Brief - Pull out each line of the data below that contains the string "pixels", and copy those lines in order.

[Element and text position data]

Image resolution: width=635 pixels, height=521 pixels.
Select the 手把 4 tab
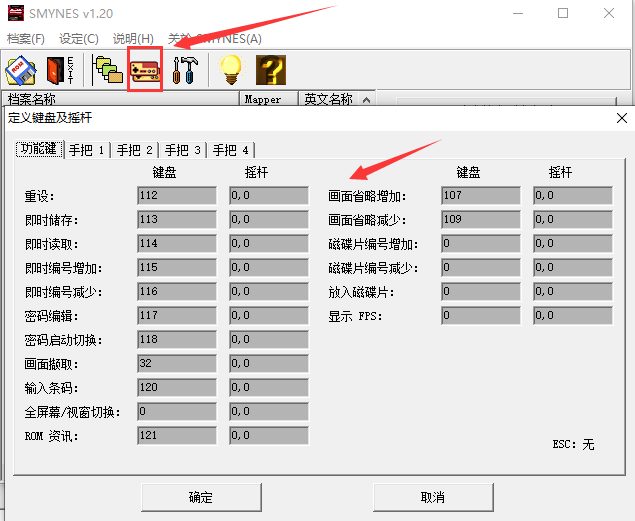(x=231, y=150)
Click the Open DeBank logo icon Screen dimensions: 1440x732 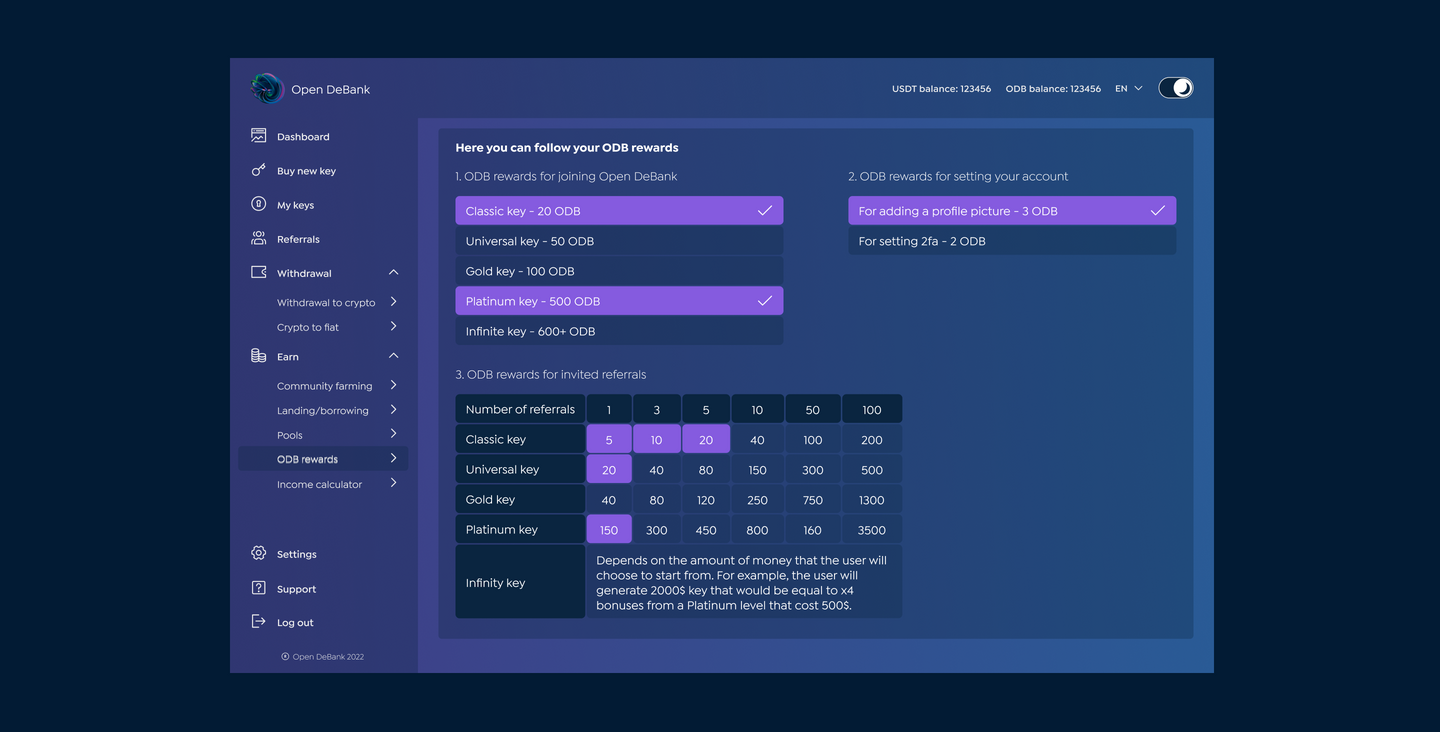pyautogui.click(x=267, y=89)
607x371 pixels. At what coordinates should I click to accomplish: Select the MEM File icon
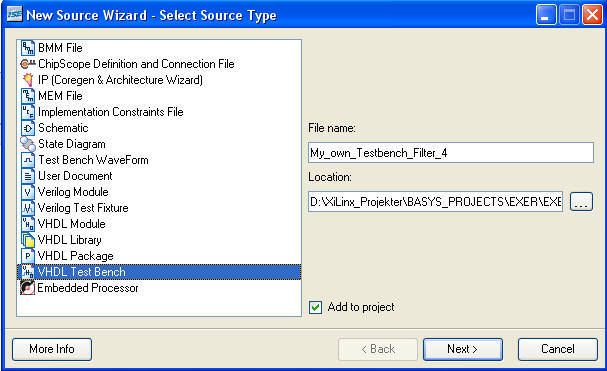pyautogui.click(x=28, y=96)
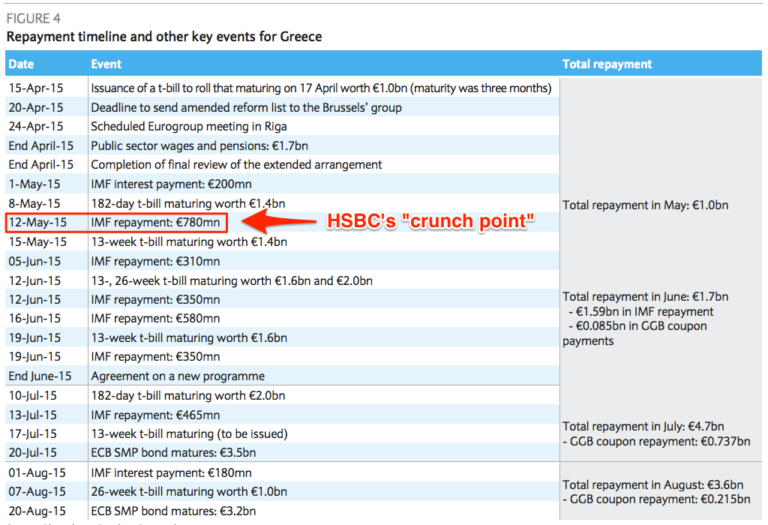
Task: Click Total repayment in June: €1.7bn
Action: [x=645, y=297]
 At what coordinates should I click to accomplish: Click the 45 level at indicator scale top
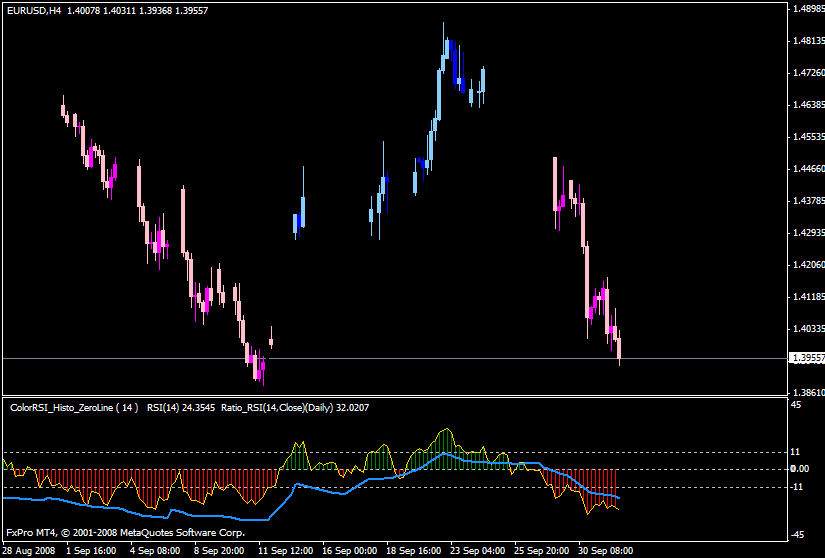coord(796,405)
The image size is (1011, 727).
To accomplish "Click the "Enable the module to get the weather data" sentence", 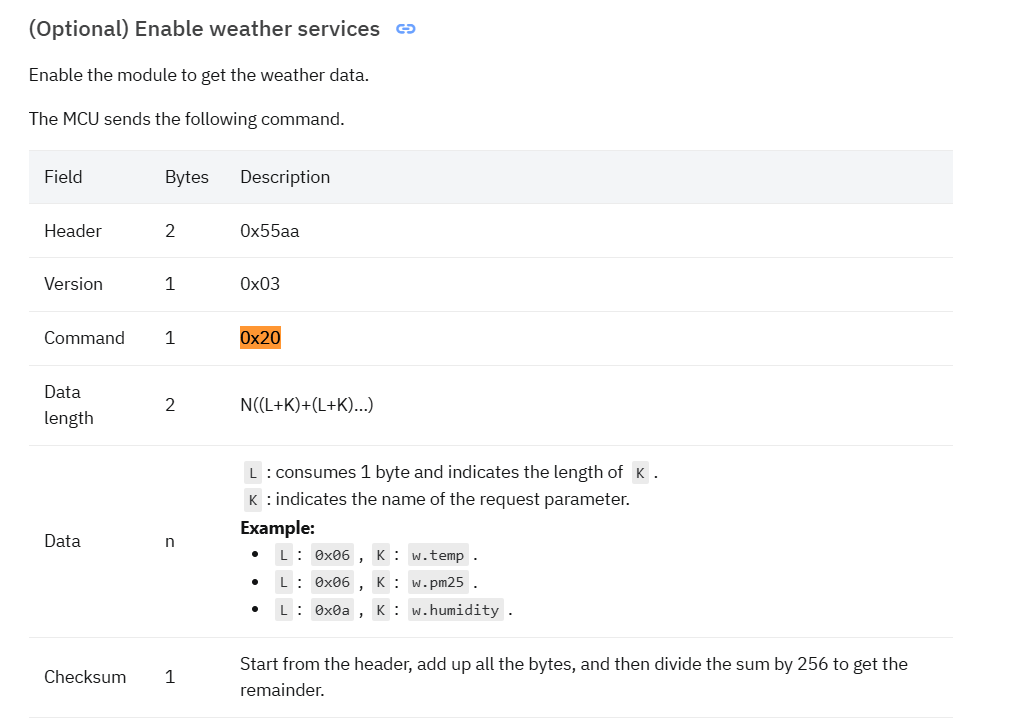I will click(x=199, y=75).
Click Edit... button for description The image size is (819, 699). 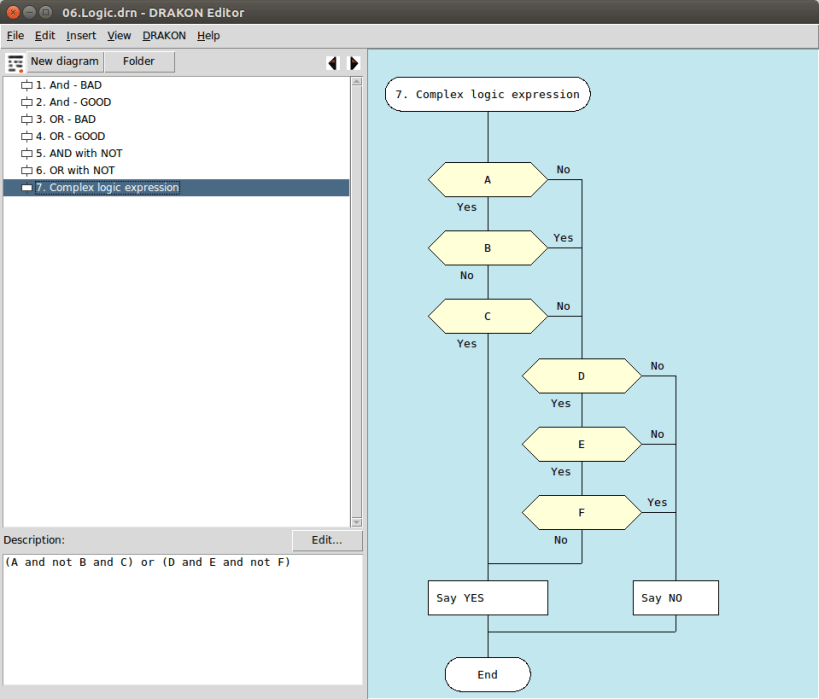(x=327, y=540)
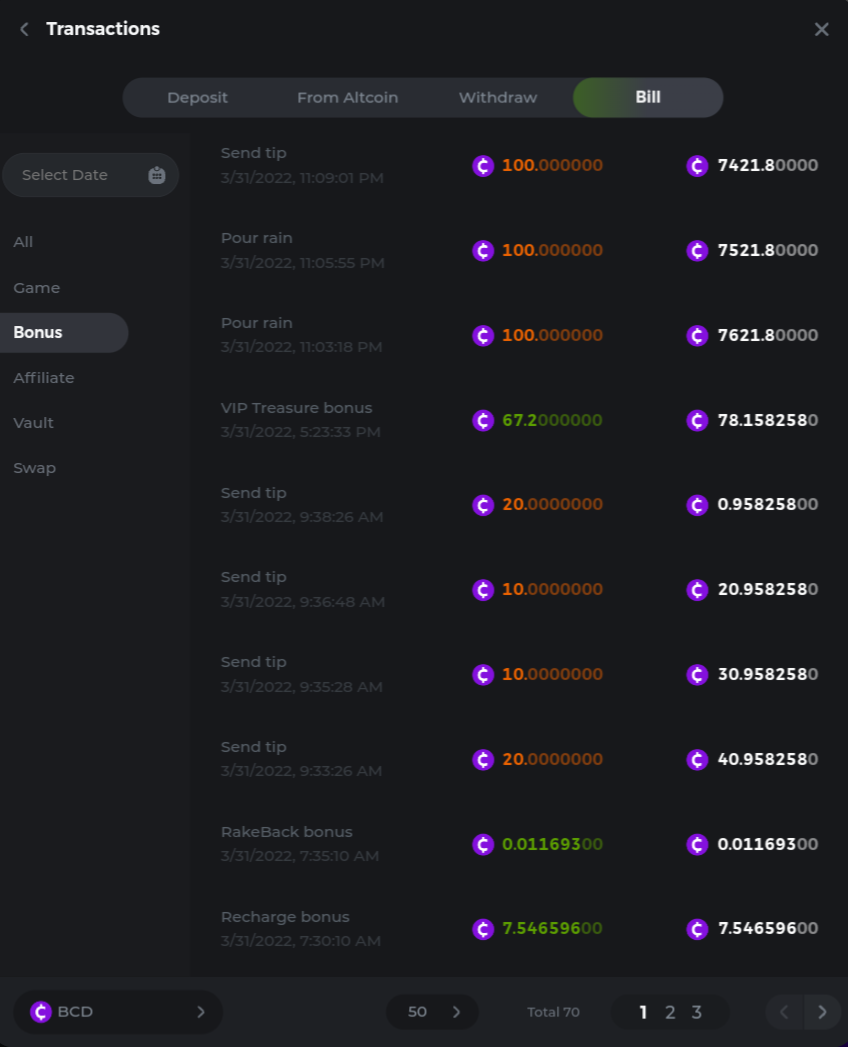Click the BCD coin icon in currency selector
The width and height of the screenshot is (848, 1047).
[41, 1012]
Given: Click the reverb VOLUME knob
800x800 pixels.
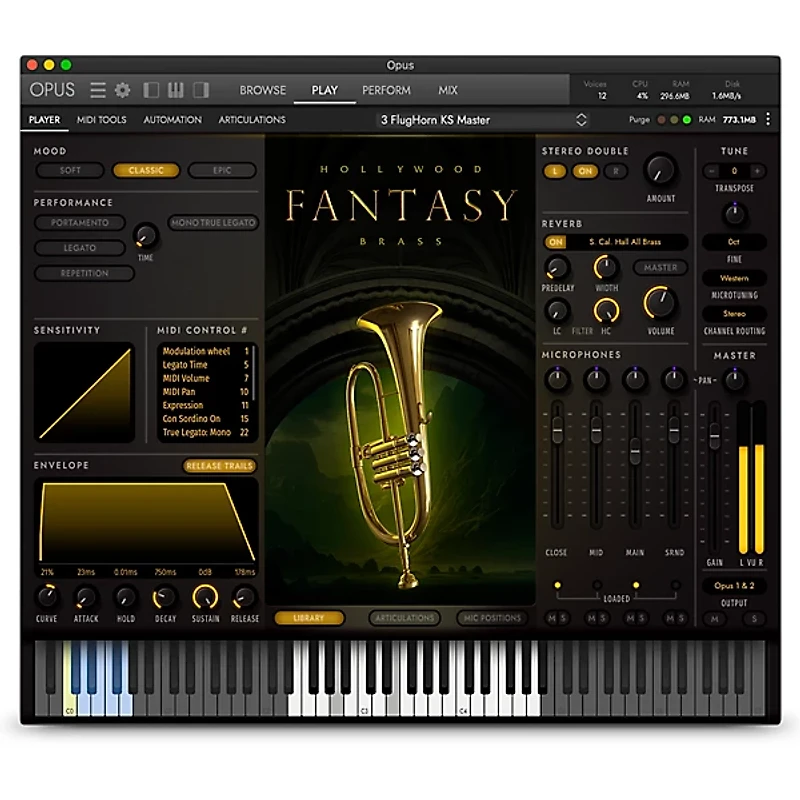Looking at the screenshot, I should [661, 301].
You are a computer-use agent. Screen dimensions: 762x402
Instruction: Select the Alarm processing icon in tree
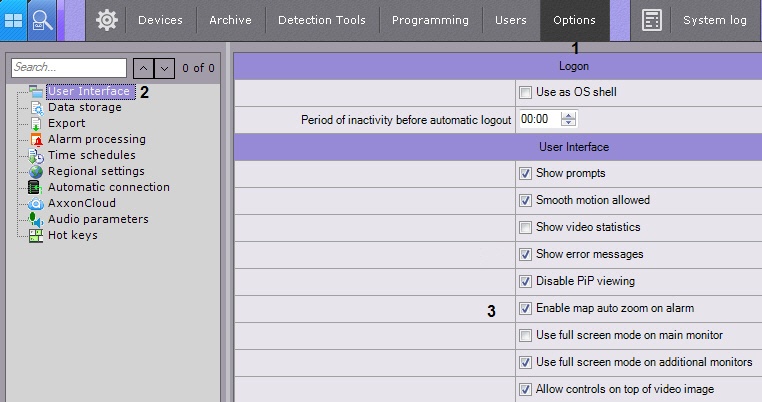(x=37, y=140)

Result of the task -
Image resolution: width=635 pixels, height=521 pixels.
607x371 pixels. At what coordinates should I click to accomplish: Select the MEM File icon
800x800 pixels.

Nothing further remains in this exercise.